Polyamine biosynthesis in Escherichia coli is regulated transcriptionally and post-translationally. Antizyme and ribosomal proteins S20 and L34 participate in post-translational inhibition of the polyamine biosynthetic enzymes ornithine and arginine decarboxylase. The aim of the present study was to investigate the significance of S20 and L34 in polyamine regulation in vivo. In vivo overexpression of S20 and L34 lowered the activities of ornithine and arginine decarboxylases and decreased total polyamine production. The levels of cadaverine, a related diamine whose synthesis is not regulated by S20 and L34, did not decrease but increased. The diminished ornithine and arginine decarboxylase activities are shown to result from reversible post-translational inhibition since the enzymes could be reactivated to normal levels upon titration of the inhibitors. The effects were specific as overexpression of eight other ribosomal proteins had no influence. Overexpression of ornithine decarboxylase results in elevated polyamine production and it increases S20 and L34 levels but not those of other ribosomal proteins.

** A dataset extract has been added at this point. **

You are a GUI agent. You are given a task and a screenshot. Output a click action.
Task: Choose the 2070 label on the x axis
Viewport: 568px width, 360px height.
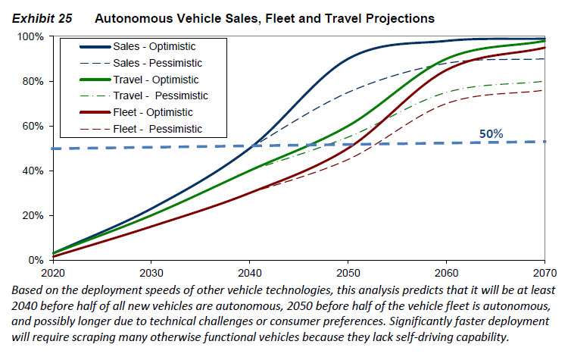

Ornithine depletion decreases S20 and L34 to normal levels in the ornithine decarboxylase overproducing cells. Immunoprecipitation experiments coupled with immunoblots indicated that ornithine and arginine decarboxylases physically interact with S20 and L34. This study shows that ribosomal proteins S20 and L34 can inhibit ornithine and arginine decarboxylases and polyamine biosynthesis in vivo. It is concluded that, unlike other basic ribosomal proteins and polycationic compounds which inhibit the activities of these enzymes only in vitro, S20 and L34 are biologically relevant in the regulation of the polyamine biosynthetic pathway.